So what I found strange is:
- Why is a fresh vib file read degraded, it's not in any way touched by ReFS, correct?
- The 200 vs 40MB/s is a very high degradation with such a small chain isn't it.
- There must be something else in play here.

AlexHeylin · Post by **AlexHeylin** » Apr 29, 2021 4:27 pm this post

To pick up on what's performance we should expect, because I've got some evidence that aligns with what @b.vanhaastrecht sees -

Please can someone from Veeam clarify if a fresh VIB is entirely composed of new unshared blocks, even if by some magic all the block in the VIB are already on the disk from another file?
If so, why do we routinely see VIBs written with very high fragmentation levels (at least 1 frag per 2.4 MB), even though the repo is only 50% full and the free space is fairly contiguous?
If not, are any of those blocks shared with other files in its own chain?

Are any blocks shared outside a backup chain?
For example two backup jobs (chains) of identical virgin windows servers, written to repo one after the other - would we expect most of those blocks to be shared between the chains, or kept separate because they're separate chains? Does "per-vm file" setting affect this?

When the oldest VIB is merged into the VBK (using Fast Clone), the blocks are just left in place and mappings added to the VBK then the VIB file referencing them is removed, leaving the blocks in exactly the same place right?
So ensuring those blocks are defragged (to remove FS frags within a Veeam block) before merging into the VBK avoids adding some fragmentation to the VBK?

I'm working on some code to defrag ReFS repos, and I need to verify my expectations so I can have the code optimise the files properly. So far it does seem to help, but it's slow and inefficent due to the problem highlighted above of shared blocks. "Fragmentation" due to shared blocks can't be avoided - only one file can see those blocks as defragged. However Veeam on ReFS appears to also suffer badly from genuine file system fragmentation (a contiguous Veeam block written to disk in more than one fragment). That we can improve, I think.

Thanks

AlexHeylin · Post by **AlexHeylin** » May 11, 2021 3:58 pm this post

@tsightler are you able to confirm / answer my expectations above please?
Thanks

May 11, 2021 4:54 pm

Please can someone from Veeam clarify if a fresh VIB is entirely composed of new unshared blocks, even if by some magic all the block in the VIB are already on the disk from another file?

This should be true, yes.

If so, why do we routinely see VIBs written with very high fragmentation levels (at least 1 frag per 2.4 MB), even though the repo is only 50% full and the free space is fairly contiguous?

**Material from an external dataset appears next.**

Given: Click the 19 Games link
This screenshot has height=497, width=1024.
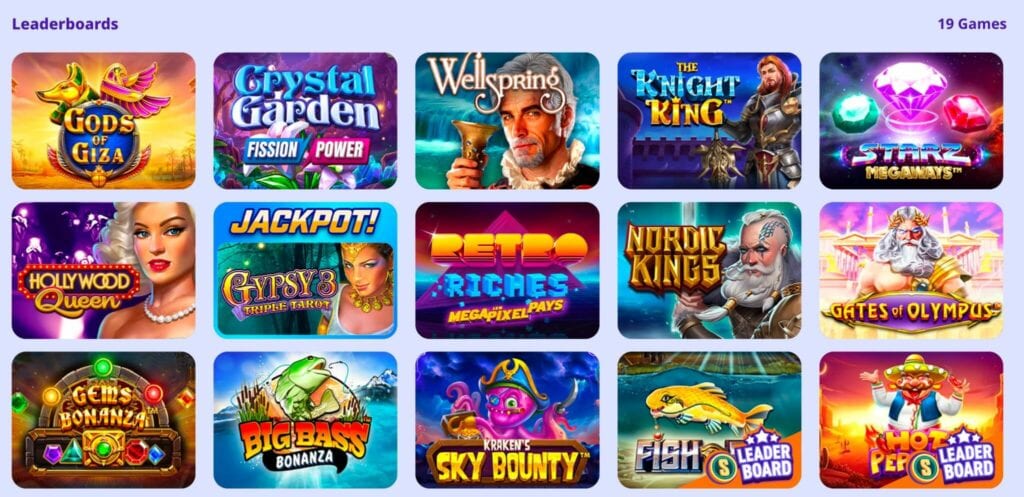Looking at the screenshot, I should pyautogui.click(x=972, y=24).
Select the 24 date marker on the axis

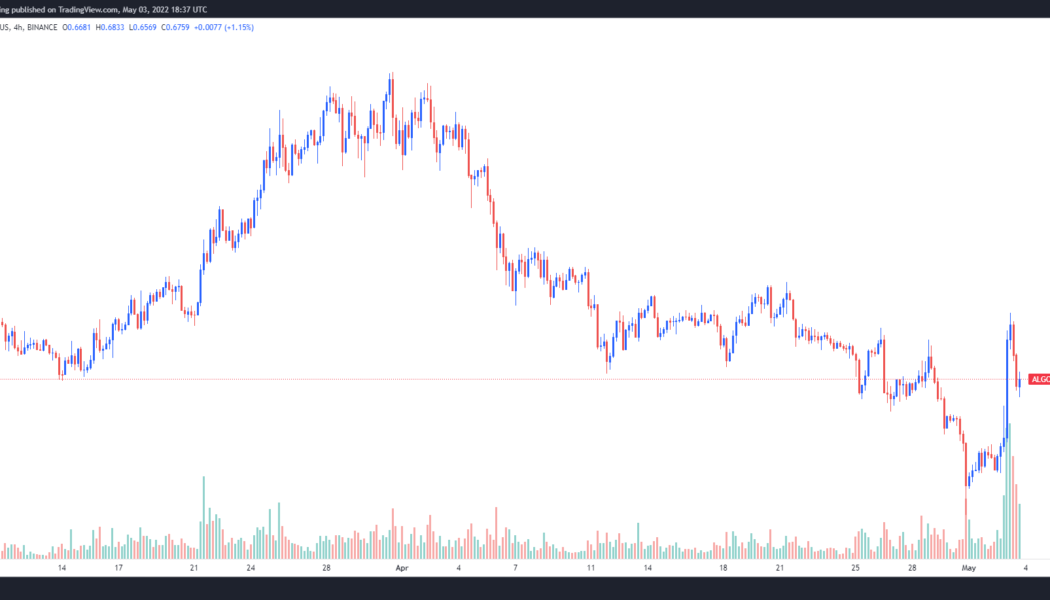(251, 567)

I'm not sure, but my guess would be something to do with how ReFS allocates space during writes and the fact that there's normally not a single VIB being written, but multiple VIB files in parallel. When writing a file the filesystem has no way to know how much space that file will use. If you are writing a large number of files in parallel, every filesystem will "fragment" to an extent, although different filesystem use different heuristics to determine how to allocate in this case. Unfortunately, I have no idea what allocator optimizations ReFS has available or how it deals with this.

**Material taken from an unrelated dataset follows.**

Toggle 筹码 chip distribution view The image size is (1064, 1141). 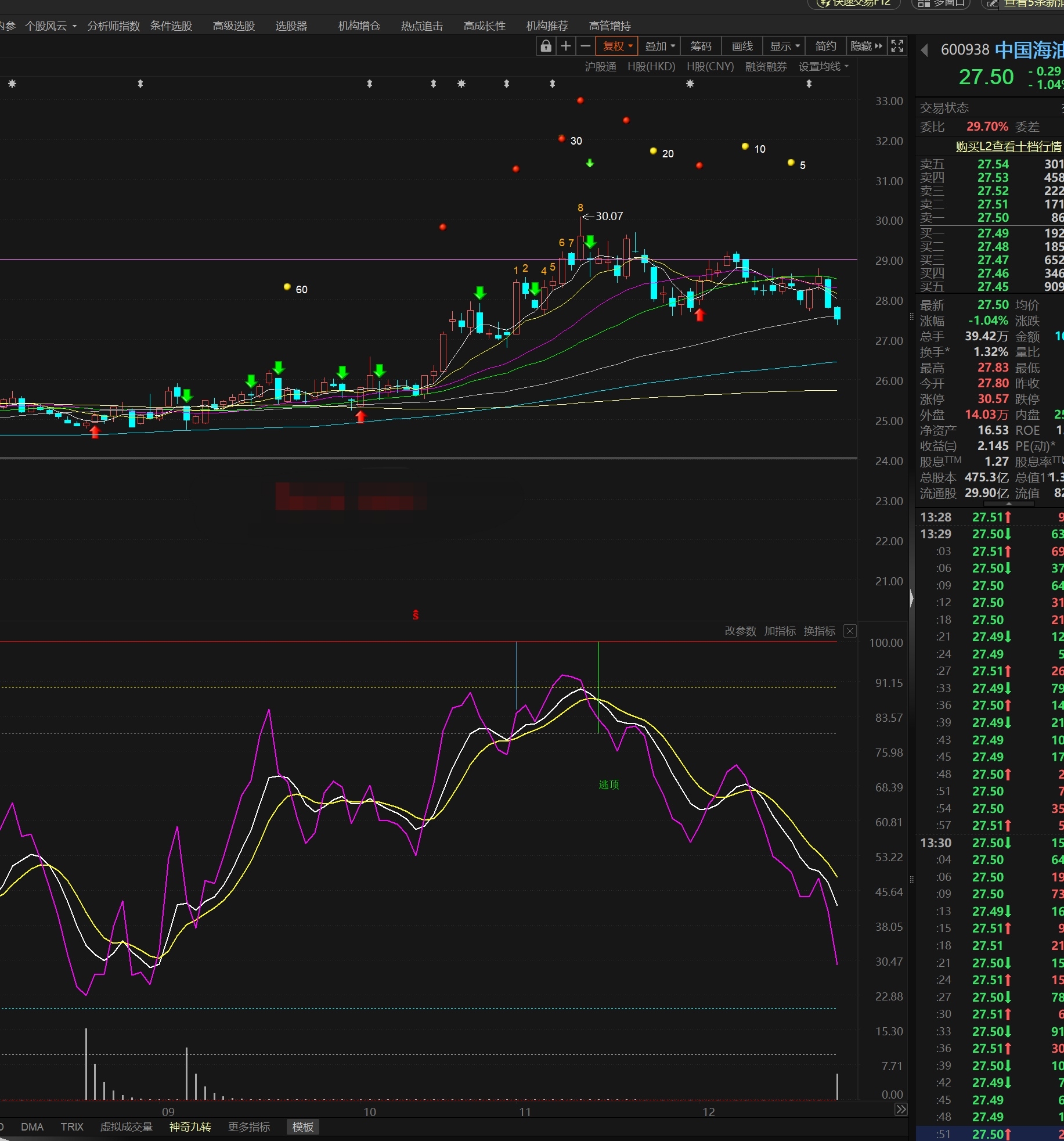[701, 46]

XFS allows you to manually override the pre-allocator and set a fixed size to combat this, but I'm a little worried that the fact we are doing unbuffered I/O in v11 will cause this problem to appear there as well since I believe pre-allocation only works for buffered I/O.

Are any blocks shared outside a backup chain?

No

When the oldest VIB is merged into the VBK (using Fast Clone), the blocks are just left in place and mappings added to the VBK then the VIB file referencing them is removed, leaving the blocks in exactly the same place right?

They are left in place.

So ensuring those blocks are defragged (to remove FS frags within a Veeam block) before merging into the VBK avoids adding some fragmentation to the VBK?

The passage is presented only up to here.